Petitioner undeniably has a due process right under both the federal and Florida constitutions to defend himself against the criminal charges and to call witnesses on his behalf. U.S. Const. amend. V; Fla. Const. art. 1, § 9. Under Florida Rule of Criminal Procedure 3.220(d)(1), a defendant's right to call a particular witness at trial is conditioned upon his furnishing the prosecutor with the witness' name and address prior to trial. McDugle v. State, 591 So.2d 660, 661 (Fla. 3d DCA 1991). A criminal defendant is not required to present any defense to the charges, and his mere disclosure of potential witnesses or other evidence pursuant to rule 3.220 does not obligate him to put on a defense.
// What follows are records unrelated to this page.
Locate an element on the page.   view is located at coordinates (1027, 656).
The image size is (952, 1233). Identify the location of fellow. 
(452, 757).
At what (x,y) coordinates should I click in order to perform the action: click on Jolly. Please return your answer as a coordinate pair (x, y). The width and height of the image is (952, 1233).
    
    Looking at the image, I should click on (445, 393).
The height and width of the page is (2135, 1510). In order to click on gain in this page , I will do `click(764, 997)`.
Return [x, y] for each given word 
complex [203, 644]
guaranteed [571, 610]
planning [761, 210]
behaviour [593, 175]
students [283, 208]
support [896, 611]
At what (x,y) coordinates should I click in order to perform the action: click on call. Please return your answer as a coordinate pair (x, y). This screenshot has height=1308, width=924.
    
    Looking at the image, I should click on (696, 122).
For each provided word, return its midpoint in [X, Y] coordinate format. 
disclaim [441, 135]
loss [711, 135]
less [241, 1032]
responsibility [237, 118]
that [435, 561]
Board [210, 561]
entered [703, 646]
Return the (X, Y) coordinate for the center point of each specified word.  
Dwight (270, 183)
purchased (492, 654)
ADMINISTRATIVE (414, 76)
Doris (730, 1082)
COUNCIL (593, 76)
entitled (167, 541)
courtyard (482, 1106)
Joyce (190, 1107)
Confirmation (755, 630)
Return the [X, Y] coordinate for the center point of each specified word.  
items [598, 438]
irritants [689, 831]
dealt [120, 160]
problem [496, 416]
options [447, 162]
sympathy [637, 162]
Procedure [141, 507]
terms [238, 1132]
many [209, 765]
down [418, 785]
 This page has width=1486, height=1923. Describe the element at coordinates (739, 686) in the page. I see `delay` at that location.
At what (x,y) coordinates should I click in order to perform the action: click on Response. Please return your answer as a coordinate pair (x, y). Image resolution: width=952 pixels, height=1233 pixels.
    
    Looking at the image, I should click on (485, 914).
However, his failure to file a written discovery response under that rule can prevent him from exercising his constitutional right to present a defense, if the state can demonstrate that it was prejudiced by the defendant's failure to comply with the discovery requirements of the rule. McDugle, 591 So.2d 660; Hernandez v. State, 572 So.2d 969 (Fla. 3d DCA 1990). Disclosure under these circumstances would place too high a cost on the petitioner's decision to preserve his ability to invoke his constitutional rights in the criminal case.
Respondents rely upon Saenz v. Alexander, 584 So.2d 1061, 1063 (Fla. 1st DCA 1991), in which a criminal defendant waived the privilege for the purpose of the related civil suit by entering into a deferred prosecution agreement with the state in which he agreed to psychiatric treatment and to the release of his psychiatric records to a third party — his probation officer. The court found that the voluntary disclosure to the probation officer removed the confidentiality of the communications for all purposes.
The Saenz court made it clear that the same result would not necessarily be reached if the criminal defendant would have been compelled to forego a constitutional right in connection with the criminal case in order to retain the privilege in the civil case. In Saenz, participation in the deferred prosecution program was a benefit, not a constitutional right, which the defendant chose despite the warning that his psychiatric records would be disclosed to a third party, who was not one of the persons listed in section 90.503 to whom disclosure could be made without destroying confidentiality. Id. at 1063. That is the factor that distinguishes the situation here.
In short, our holding is that the finding of waiver was premature.
GUNTHER, C.J., and GLICKSTEIN and STEVENSON, JJ., concur.